Artist

Dexter Wansel

Genre: R&B ,Soul ,Philly Soul ,Quiet Storm
Origin: U.S.A
Active: 1963 - Present
Listen on Coda
Keyboardist, arranger, producer, and recording artist Dexter Wansel appears across the full output of Kenneth Gamble and Leon Huff’s Philadelphia International Records. Additional credits outside that roster include his work on Jermaine Jackson’s gold-certified album Let’s Get Serious, specifically the track “Where Are You Now,” and on Junior’s Acquired Taste LP with the song “Tonight.” Cynthia Biggs, Bunny Sigler, and T. Life served as his regular collaborators in songwriting. As an early adopter of synthesizers, Wansel received his initial arranging commission for several selections on Carl Carlton’s 1975 Bunny Sigler–produced album I Wanna Be With You. The Biggs/Wansel composition “The Sweetest Pain,” first issued as a 1979 single from Wansel’s own Time Is Slipping Away LP in a duet version with Jean Carn, later surfaced as a popular radio track on Loose Ends’ Zagora album. In early 1999 the U.K. label Westside Records combined Jean Carn’s When I Find You Love, which Wansel produced in its entirety, with Sweet and Wonderful and the earlier albums Jean Carn and Happy to Be With You onto a single two-disc CD set.

At age twelve Wansel took a job as a gofer at Philadelphia’s Uptown Theater, running errands that included fetching sandwiches and retrieving garments from the cleaners for visiting performers such as Stevie Wonder and Patti Labelle. Decades afterward he would co-write a number-one R&B single for Labelle. In 1975, while playing in the band Yellow Sunshine alongside guitarist Roland Chambers—who would soon join MFSB, the house band for Gamble and Huff’s Philadelphia International Records—Wansel first encountered Kenneth Gamble and Leon Huff. Once absorbed into the label’s creative team, he began arranging, performing on keyboards, and composing for its roster, among them the O’Jays, Teddy Pendergrass, and the Intruders.

After Patti Labelle joined Philadelphia International Records she cut Wansel’s “Shoot Him on Sight,” a number he had originally envisioned for Jackson Browne, on her 1981 album The Spirit’s in It. Co-written with Kenneth Gamble and Cynthia Biggs, the tender ballad “If Only You Knew” occupied the top position on the R&B chart for four weeks in early 1984. It appeared on her gold-certified LP I’m in Love Again, which reached number four on the R&B album chart.

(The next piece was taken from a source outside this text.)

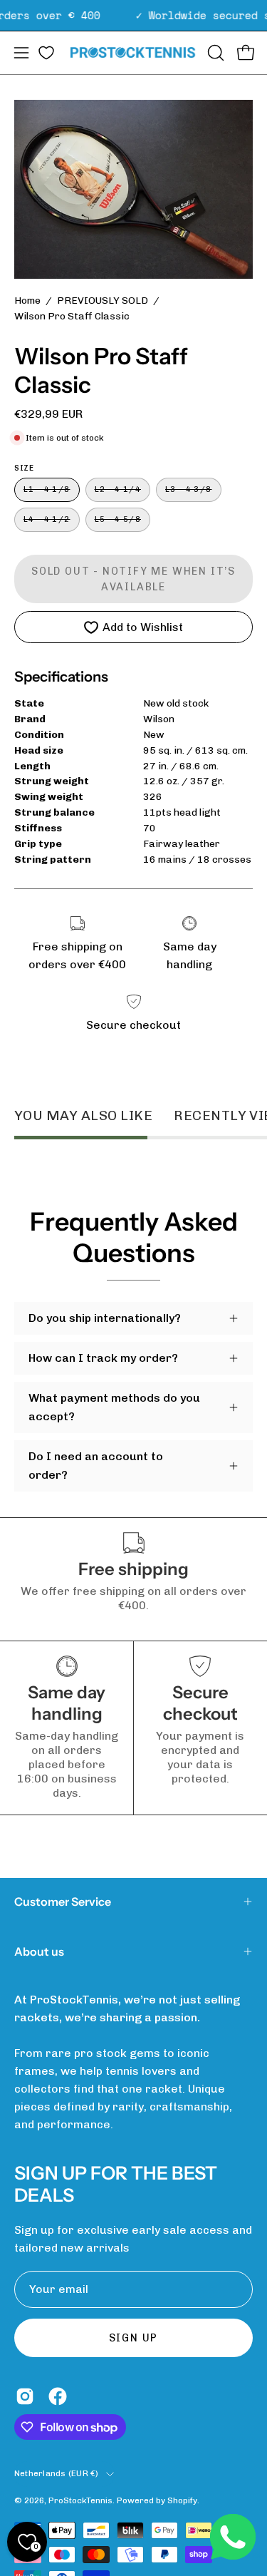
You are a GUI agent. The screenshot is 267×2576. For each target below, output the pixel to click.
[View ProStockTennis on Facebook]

Among the many Wansel-associated recordings are Jean Carn’s frequently aired tracks “I’m in Love Once Again,” “You Are All I Need” (with music by Instant Funk), “Where Did You Ever Go,” “Free Love,” and the dance staple “Give It Up”; Shirley Jones’ “Last Night I Needed Somebody” and “She Knew About Me”; The Jacksons’ “Keep on Dancin’,” “Living Together,” “Do What You Wanna Do,” and “Jump for Joy”; The Stylistics’ “Hurry Up This Way Again,” later covered by keyboardist Patrice Rushen; The O’Jays’ dreamy ballad “I Really Need You Now”; Phyllis Hyman’s radio favorite “Living All Alone”; The Jones Girls’ “We’re a Melody,” the atmospheric “Nights Over Egypt,” “Love Don’t Ever Say Goodbye,” and “Why You Wanna Do That to Me”; Archie Bell and the Drells’ “Old People”; and Evelyn “Champagne” King’s “Till I Come Off the Road” plus the ballad “The Show Is Over.”

Wansel’s own charting albums comprise Life on Mars, released in summer 1976 and featuring two Instant Funk collaborations titled “Life on Mars” and “You Can Be What You Wanna Be”; What the World Is Coming To; the spring 1978 release Voyager, noted for its futuristic artwork; and Time Is Slipping Away from 1979. Several selections from these projects received radio attention, among them the richly orchestrated “Theme From the Planets” and the atmospheric, funk-driven “Disco Lights.” Songs such as “Together Once Again,” “One Million Miles From the Ground,” and “Holdin’ On” continue to appear in vocalists’ repertoires. “Holdin’ On” served as a radio track on actor Lawrence Hilton Jacobs’ self-titled album, produced by Lamont Dozier. “Global Warming,” from the 1991 PIR/Zoo/BMG CD Universe Featuring Dexter Wansel, earned airplay on smooth-jazz stations. Throughout the 1990s Wansel maintained ties to the reactivated Philadelphia International Records while also performing on tour from time to time.

Associated releases featuring Dexter Wansel’s work include Grover Washington, Jr. Ultimate Collection, Heaven & Earth–That’s Love, Best of MFSB: Love Is the Message, and Best of the Intruders.